3 Ways to Improve Your Leadership Style
Some aspect of your leadership style could be holding you back from being a more effective leader. Managerial leaders might not take time to learn employee strengths and weaknesses because they're busy planning and moving resources around. Authoritarian leaders might not be doing enough to listen to their employees' needs. Democratic leaders might not offer strong direction to self-governing teams. The key here is finding your weaknesses and choosing appropriate ways to become a more well-rounded leader.
If you are a managerial leader invested in the day-to-day operations of your business, you want employees to understand their job descriptions and follow established routines. Devote time to learning the strengths and weaknesses of employees and re-assign them, if needed, to tasks that are better matched to their strengths. You also can also create a vision for your business. First, look at where your business is and establish a financial and growth plan for the next several quarters or year. Next, map out a set of goals that would give all employees a role in helping you fulfill the plan.
If you're usually focused on giving orders to employees, you might be overlooking the needs of your staff.
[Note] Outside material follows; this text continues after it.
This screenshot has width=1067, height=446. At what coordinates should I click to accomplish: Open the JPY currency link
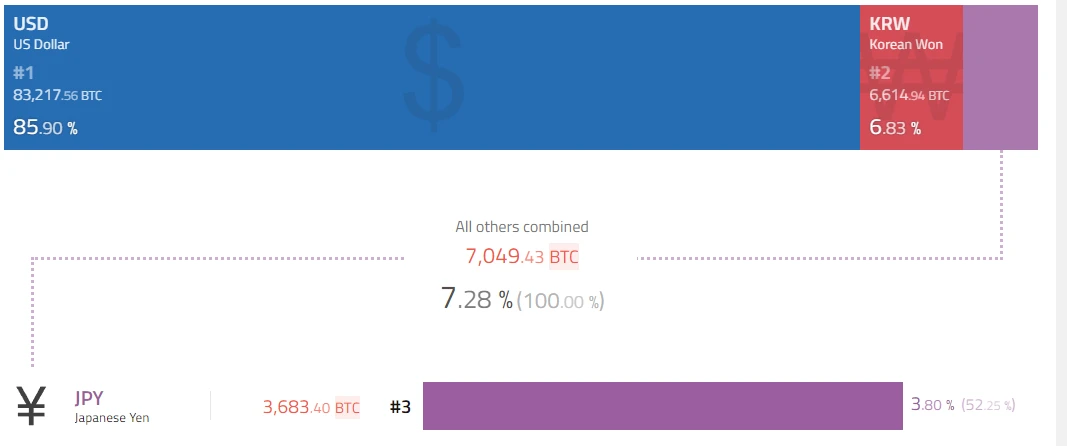[89, 397]
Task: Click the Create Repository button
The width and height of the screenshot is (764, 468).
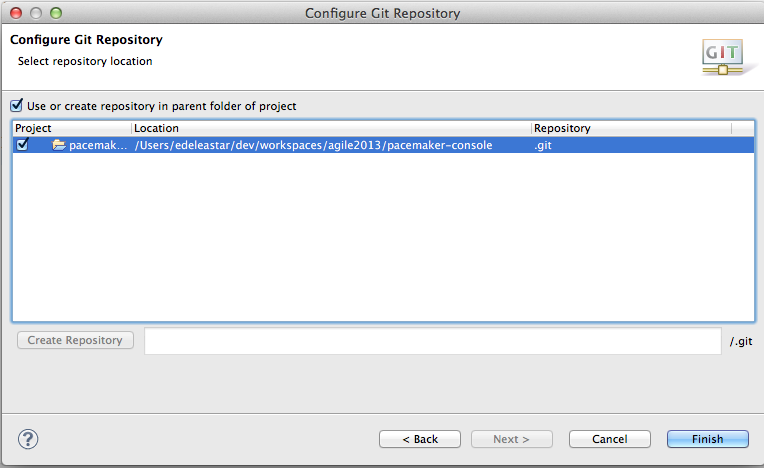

To overcome this problem and improve your leadership style, a good first step is to make yourself more available. Schedule a team meeting with each department once a week. Schedule one-on-one meetings with new employees and struggling employees. Create a suggestion box. Take more time to respond to employee emails and phone messages. The more you focus on employee needs and respond with compassion and advice, the more employees will feel that you value them as individuals.
Democratic leaders let employees participate in decision-making and are very attuned to their needs. The problem is, you cannot always count on the team to know what's best for your company. Improve your leadership style by taking some control back from the group in an area that will help the company grow. For example, take charge of opening another business location or developing a new product while the team handles existing operations. Employees can respect a strong leader most comfortable with a democratic style.
It's important for business owners to become aware of their strengths and identify what they still need to learn to compensate for their weaknesses. As you try new techniques, such as listening to your employees more, you will start to see how employees really perceive you as a leader. Take their feedback and continue to evolve while accepting responsibility for mistakes and acknowledging that you're also trying to develop as the business owner.